Many of us denounce bad service and announce we will not frequent businesses that have such service. Yet we sometimes do.
I found myself pondering this when a local shoe store once again continued not to return my phone calls after I ordered — and paid for — a special order pair of shoes. Or they would return my call but not leave a message about the shoes. This went on for 4 months.
I’d ordered from them before and really like the owner’s knowledge. But their follow up was horrible.
When I got around to checking out the Yelp reviews, 99% of the people complained about the same thing, even calling them thieves since they required pre-payment for special orders. Like me, many waited for months before disputing the charge with their credit card.
I finally took this route, too. No surprise they never got back to the credit card company either, so I got credit for the shoes. I imagine the volume of credit card disputes is so large the merchant can’t keep up.
But it made me ponder why I had continued to do business with them even though I’ve encountered this kind of problem with previous orders. There are other specialty shoe merchants in the area, some even closer than this one.
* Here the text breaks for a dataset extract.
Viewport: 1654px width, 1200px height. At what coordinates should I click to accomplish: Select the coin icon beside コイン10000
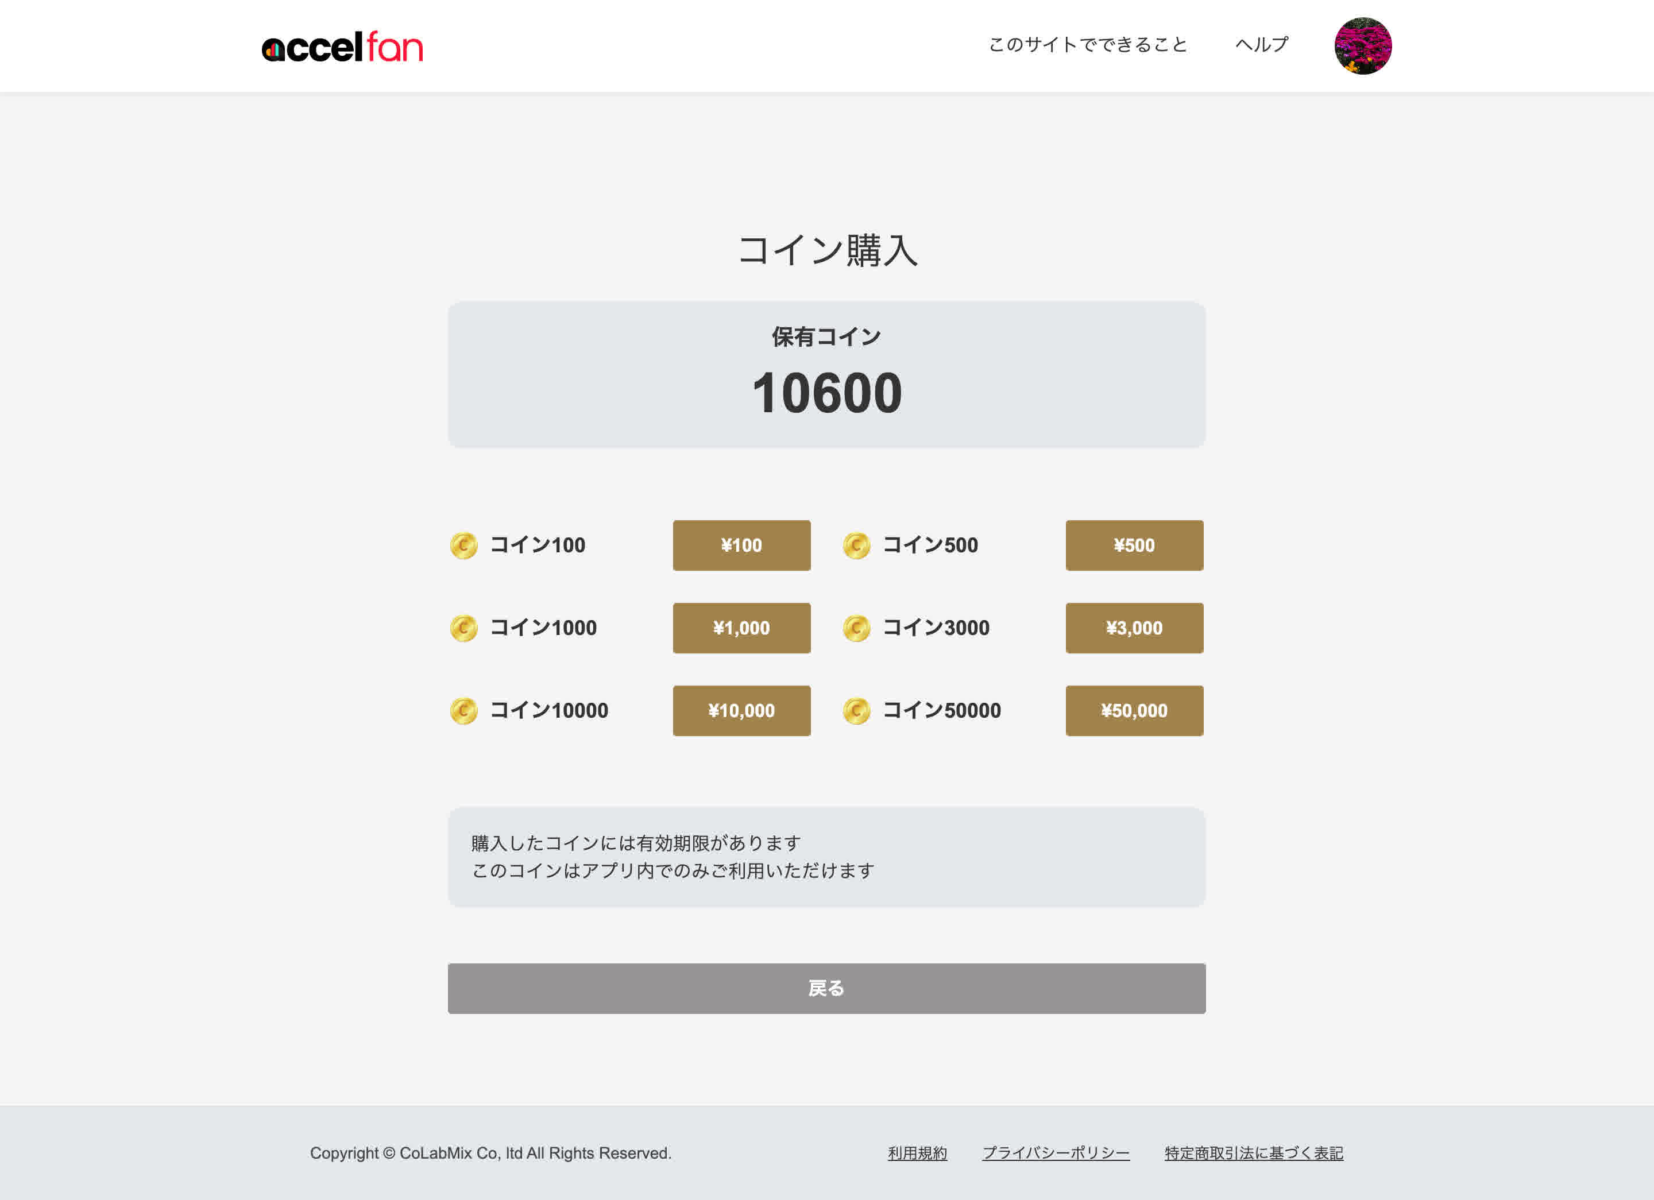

I had fallen prey to the owner’s seductive ways. She remembered tidbits about what I’d shared previously to convince me an expensive pair of shoes was what was needed for my difficult feet. I had visited other shoe stores, but none seemed to know as much about what to do for me.
I was swayed. The memories of my difficulties with past purchases vanished as she convinced me these shoes would make my life so much less difficult.
Sometimes we have no choice in who to patronize. We may have limited options. Or no options if it’s a utility or government.
Have you been persuaded to buy from someone even when you’ve had difficulty with them in the past? Sometimes repeatedly? If so, what made you continue to do business with them?